** Opening TEXT PROVIDED block **
The food came out really quickly with everything covered in a thick layer of dukkah (Egyptian). I took the poached eggs off the top and started excavating. Sliced mushrooms sat on kale which was doused in balsamic vinegar (Italian) on top of pesto (Italian) on rye bread (middle European). This assemblage of flavours spoke to no man or woman.

A closer analysis is called for. I really don’t find dukkah a flavour enhancement to eggs and I scraped it off the poached eggs and barely tolerated it on the mushrooms. Balsamic vinegar can be a subtle undercurrent to cooking and a couple of drops will pull up the flavour of vegetables or strawberries. It is not a condiment to be poured over a dish. Pesto is a beautiful thing. Made in the height of summer when the basil bush is about to go to seed, blended with pine nuts, pecorino, some garlic and a good olive oil and tossed through a simple pasta, it will pull you right back to the Ligurian coast. I am not sure when it became a spread for toast.

It is not the cross cultural mash up I object to, but the discordant mismatch of flavours which in no way complement each other. There is nothing wrong with genuine creative cooking and experimentation but the cafe’s combination was driven by a collection of food trends and fads which appear in many combinations in the cafes of Brisbane.

Food has become as much a part of people’s identity as fashion and the technology they buy. If your identity is involved you then want to be seen as hip, creative and cutting edge. This drives cafes and restaurants to amp up unexpected flavour combinations and to create heightened eating experiences. The food must also look good on social media. The photograph is the message. This is all a big call for breakfast.

Before its recent incarnation, the old shop on the bus stop was a cafe and bookshop called Bouquiniste. Old style boho, it was owned by Meredith, with her long red hair looped over her shoulder, she turned out perfect coffee from her hissing espresso machine. Postcards from Paris covered the front of the counter and the window seat made comfortable with embroidered cushions. Colouring books lay around for the kids and bentwood chairs snuggled up to rickety tables. Yet the food was simple and true.

The avocado on toast came with a zesty dressing and some carefully picked greens. The croissants were dropped off by a bespoke bakery every morning and placed on a shelf in eyeballing proximity to where you ordered.  Bouquiniste was the sort of place where you could linger and listen to interesting chats about lost loves or lost plays about to be revived. It was restful and I would have to shake myself off the the cushions and return to the world outside.
** Closing TEXT PROVIDED block **
** Opening RECORDS SUPPLIED block **
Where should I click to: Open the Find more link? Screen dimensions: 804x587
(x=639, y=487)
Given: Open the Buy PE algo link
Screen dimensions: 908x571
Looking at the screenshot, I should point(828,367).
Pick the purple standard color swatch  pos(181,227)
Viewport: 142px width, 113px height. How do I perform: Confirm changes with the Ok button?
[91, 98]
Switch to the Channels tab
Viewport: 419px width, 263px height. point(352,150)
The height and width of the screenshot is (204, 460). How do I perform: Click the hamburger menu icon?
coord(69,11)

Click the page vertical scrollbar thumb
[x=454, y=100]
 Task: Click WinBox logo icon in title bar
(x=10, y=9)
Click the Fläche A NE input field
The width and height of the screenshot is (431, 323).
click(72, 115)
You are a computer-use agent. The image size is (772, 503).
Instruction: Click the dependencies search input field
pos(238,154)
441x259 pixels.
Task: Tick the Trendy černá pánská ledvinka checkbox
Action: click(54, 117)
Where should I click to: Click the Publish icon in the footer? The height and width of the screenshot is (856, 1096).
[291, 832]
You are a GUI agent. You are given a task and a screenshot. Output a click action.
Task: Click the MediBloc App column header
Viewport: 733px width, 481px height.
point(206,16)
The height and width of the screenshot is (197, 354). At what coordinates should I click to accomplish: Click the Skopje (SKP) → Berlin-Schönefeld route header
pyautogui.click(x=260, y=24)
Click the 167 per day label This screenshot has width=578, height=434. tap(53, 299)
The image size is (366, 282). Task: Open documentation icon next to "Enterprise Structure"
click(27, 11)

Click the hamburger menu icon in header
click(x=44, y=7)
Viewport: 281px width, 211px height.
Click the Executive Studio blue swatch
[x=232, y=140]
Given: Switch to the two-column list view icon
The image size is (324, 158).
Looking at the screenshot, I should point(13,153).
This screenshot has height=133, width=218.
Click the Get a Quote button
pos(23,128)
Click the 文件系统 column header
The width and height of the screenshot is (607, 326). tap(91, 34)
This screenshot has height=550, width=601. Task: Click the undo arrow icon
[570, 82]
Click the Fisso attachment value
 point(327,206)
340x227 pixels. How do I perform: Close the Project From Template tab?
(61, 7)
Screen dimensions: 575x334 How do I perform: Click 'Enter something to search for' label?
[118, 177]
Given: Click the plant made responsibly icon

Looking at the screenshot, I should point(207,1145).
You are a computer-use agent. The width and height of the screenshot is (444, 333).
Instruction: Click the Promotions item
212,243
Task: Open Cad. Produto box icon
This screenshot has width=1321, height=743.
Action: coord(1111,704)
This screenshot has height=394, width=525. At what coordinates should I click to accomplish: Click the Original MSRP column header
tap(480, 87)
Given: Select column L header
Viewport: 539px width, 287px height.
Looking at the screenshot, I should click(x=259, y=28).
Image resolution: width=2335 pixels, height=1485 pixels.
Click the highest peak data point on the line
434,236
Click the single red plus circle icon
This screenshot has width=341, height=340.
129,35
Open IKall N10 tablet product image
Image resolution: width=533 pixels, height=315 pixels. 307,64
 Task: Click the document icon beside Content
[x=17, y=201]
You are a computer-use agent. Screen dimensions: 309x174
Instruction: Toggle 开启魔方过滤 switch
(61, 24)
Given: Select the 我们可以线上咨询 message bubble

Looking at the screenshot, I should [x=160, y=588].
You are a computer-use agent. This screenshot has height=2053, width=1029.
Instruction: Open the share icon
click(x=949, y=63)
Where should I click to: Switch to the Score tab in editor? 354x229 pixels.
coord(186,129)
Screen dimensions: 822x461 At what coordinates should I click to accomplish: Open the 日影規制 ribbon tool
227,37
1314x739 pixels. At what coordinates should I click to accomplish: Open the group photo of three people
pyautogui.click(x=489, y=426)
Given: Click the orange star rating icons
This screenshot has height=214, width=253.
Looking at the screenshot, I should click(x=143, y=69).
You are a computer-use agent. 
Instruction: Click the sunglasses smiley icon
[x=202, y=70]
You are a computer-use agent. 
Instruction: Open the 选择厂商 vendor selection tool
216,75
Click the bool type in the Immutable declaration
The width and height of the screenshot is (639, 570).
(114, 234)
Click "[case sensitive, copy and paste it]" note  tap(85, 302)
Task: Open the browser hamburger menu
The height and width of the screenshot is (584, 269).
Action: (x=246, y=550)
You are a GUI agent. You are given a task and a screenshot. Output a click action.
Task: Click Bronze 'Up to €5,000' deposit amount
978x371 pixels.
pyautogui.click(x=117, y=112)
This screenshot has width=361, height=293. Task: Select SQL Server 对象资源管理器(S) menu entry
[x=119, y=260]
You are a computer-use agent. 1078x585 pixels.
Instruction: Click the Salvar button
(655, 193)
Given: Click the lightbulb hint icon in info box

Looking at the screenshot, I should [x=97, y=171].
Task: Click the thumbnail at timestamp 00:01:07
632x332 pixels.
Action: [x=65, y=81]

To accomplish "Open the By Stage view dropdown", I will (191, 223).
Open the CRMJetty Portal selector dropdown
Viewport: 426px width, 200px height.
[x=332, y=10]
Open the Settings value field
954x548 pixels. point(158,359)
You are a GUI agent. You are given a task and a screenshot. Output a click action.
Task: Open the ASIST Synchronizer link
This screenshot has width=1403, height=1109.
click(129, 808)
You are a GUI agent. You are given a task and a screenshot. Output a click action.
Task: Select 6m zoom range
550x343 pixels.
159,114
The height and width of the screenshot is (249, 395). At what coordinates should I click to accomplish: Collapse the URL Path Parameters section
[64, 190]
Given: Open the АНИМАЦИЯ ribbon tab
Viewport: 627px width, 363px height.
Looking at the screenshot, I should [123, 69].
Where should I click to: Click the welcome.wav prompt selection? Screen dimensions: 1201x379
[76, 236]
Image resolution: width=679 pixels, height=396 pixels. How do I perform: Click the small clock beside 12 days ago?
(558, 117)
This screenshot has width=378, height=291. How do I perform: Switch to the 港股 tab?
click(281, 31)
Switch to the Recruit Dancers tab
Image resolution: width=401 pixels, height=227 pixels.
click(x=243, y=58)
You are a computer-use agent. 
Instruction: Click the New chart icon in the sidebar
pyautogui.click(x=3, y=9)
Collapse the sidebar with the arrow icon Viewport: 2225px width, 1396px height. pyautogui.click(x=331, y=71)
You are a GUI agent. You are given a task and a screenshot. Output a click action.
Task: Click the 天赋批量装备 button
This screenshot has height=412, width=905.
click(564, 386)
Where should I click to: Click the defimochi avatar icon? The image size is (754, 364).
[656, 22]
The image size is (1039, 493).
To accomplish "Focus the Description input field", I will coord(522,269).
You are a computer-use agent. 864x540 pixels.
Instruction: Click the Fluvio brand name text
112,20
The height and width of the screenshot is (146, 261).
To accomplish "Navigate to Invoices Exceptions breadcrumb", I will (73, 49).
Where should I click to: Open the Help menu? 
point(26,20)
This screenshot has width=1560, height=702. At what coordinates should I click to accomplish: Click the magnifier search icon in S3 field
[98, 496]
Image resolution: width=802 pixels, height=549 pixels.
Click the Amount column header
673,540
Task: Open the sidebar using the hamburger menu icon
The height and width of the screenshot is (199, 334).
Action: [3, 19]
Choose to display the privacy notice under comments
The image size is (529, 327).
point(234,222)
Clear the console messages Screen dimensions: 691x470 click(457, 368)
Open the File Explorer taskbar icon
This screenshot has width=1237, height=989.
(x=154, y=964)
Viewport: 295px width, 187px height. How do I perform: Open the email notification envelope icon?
** Closing RECORDS SUPPLIED block **
YOUR TASKS -
a: In the cafe piece, what was the cafe and bookshop in the old shop on the bus stop called?
b: Switch "breakfast" to "brunch" in the cafe piece, giving the passage starting at "Food has become" and ending at "call for breakfast.".
c: Continue the cafe piece from the point where it stops.
These entries are separate material and have no connection to the cafe piece.

RESULTS -
a: Bouquiniste

b:
Food has become as much a part of people’s identity as fashion and the technology they buy. If your identity is involved you then want to be seen as hip, creative and cutting edge. This drives cafes and restaurants to amp up unexpected flavour combinations and to create heightened eating experiences. The food must also look good on social media. The photograph is the message. This is all a big call for brunch.

c:
Contemporary food has become more assemblage than cooking. A lot of flavours and textures and vogue ingredients are assembled on a plate, which too often ends up as a discordant mismatch where no elements talk to each other. Yet there is so much potential in experimenting with spices and flavours from different cultures. Yotam Ottolenghi built a food empire from such experimentation. However, at the moment we often see the prioritisation of cutting edge over other food attributes and this is what leads to the overcrowding of plates with the latest ingredient du jour.

Assemblage is really just one way of putting a meal together and I am missing the alchemical magic of cooking where the whole is greater than the sum of its ingredients. Some ingredients form the base note, the spices a complementary flavour and the protein transformed and on your plate a meal. Balanced and palatable, it doesn’t have to be old fashioned or stodgy. Surprising elements can go together but they play off and transform each other in the cooking process. Not everything is enhanced by being deconstructed and I always feel disappointed when the dessert I ordered comes out in its parts. The smear of lemon to signify the lemonyness of the original dessert. Sometimes a lemon meringue pie should just be a lemon meringue pie.

Yet despite these trends, there are many strengths with contemporary cooking. Neglected techniques, such as smoking and fermenting, have been revived. There is a passion for provenance. But with innovation and experimentation given primacy, you end up cooking for the kitchen, not the diner. If more could put down the camera and pick up the tasting spoon, we could all enjoy food which is fresh, creative, sustainable and satisfying.